Smartphones make it worse
Earlier this year UK researchers found that checking smartphones for e-mails and messages – outside of work – is linked with higher stress levels. In this study the most stressed people of all were those who were convinced the phone had vibrated or rung, alerting them to an incoming message, when it hadn’t (called “phantom alerts”).
Speaking at a British Psychological Society conference, author of the study Richard Balding said it was a serious problem for employee health and productivity:
“Smart phone use is increasing at a rapid rate and we are likely to see an associated increase in stress from social networking. Organisations will not flourish if their employees are stressed, irrespective of the source of stress, so it is in their interest to encourage their employees to switch their phones off; cut the number of work emails sent out of hours, reduce people’s temptation to check their devices.”
So what can you do?
Many aspects of work can be bad for your health including long hours sitting down and the long commute that some people have to get there in the first place. You don’t have to be a slave to email as well, and there are a few practical steps you can take to lessen email stress. Consider these tips:
1 If you get lot of junk mail – now is the time to unsubscribe.

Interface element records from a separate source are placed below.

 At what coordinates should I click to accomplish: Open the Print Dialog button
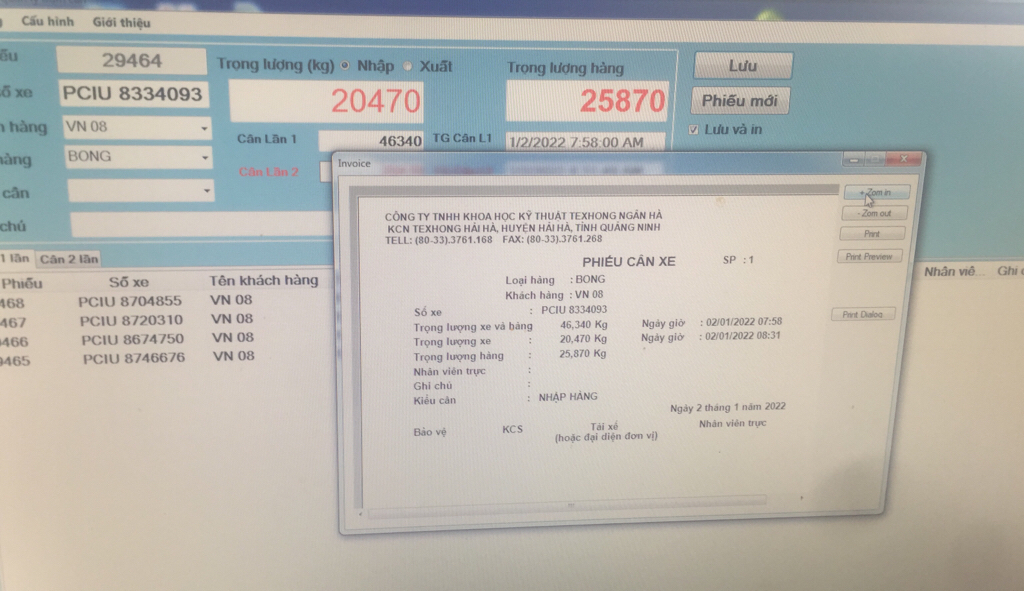862,315
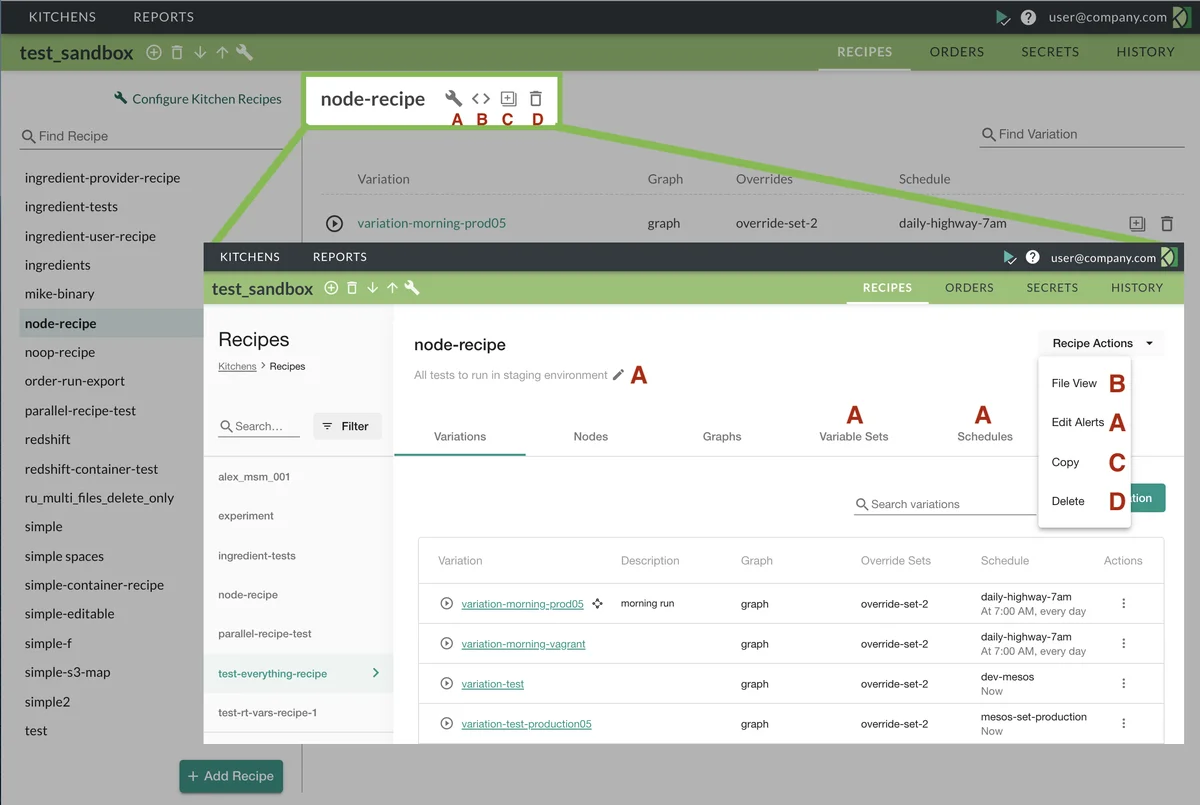The image size is (1200, 805).
Task: Click the wrench icon beside the highlighted node-recipe title
Action: [x=453, y=98]
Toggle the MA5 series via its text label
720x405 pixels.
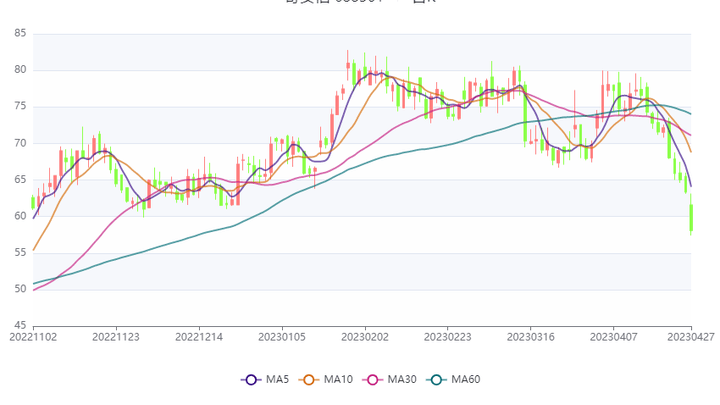coord(278,379)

2 Turn off the New Mail Alert pop-up or sound alert.
3 Reduce the frequency with which you check or update the inbox (set your computer to update every 20-30 minutes instead of 5 minutes, for example).
4 Use your preview function – to scan through email and decide what needs responding to and what doesn’t.
5 Get organised. Use folders to file and prioritise incoming mail and actions you need to take.
6 Don’t assume you have to respond to every email, respond immediately or even have the last word in an email thread.
7 Use filters and rules that come with your email software to mark things like subscriptions and newsletters as read as soon as they come in or to move them to specific folders to deal with later.
8 Talk to your co-workers. How often do end up sending an email to someone sitting a few yards away from you?
9 Turn your smart phone off at mealtimes, and weekends, at the gym, when shopping and on holidays… (you get the idea!).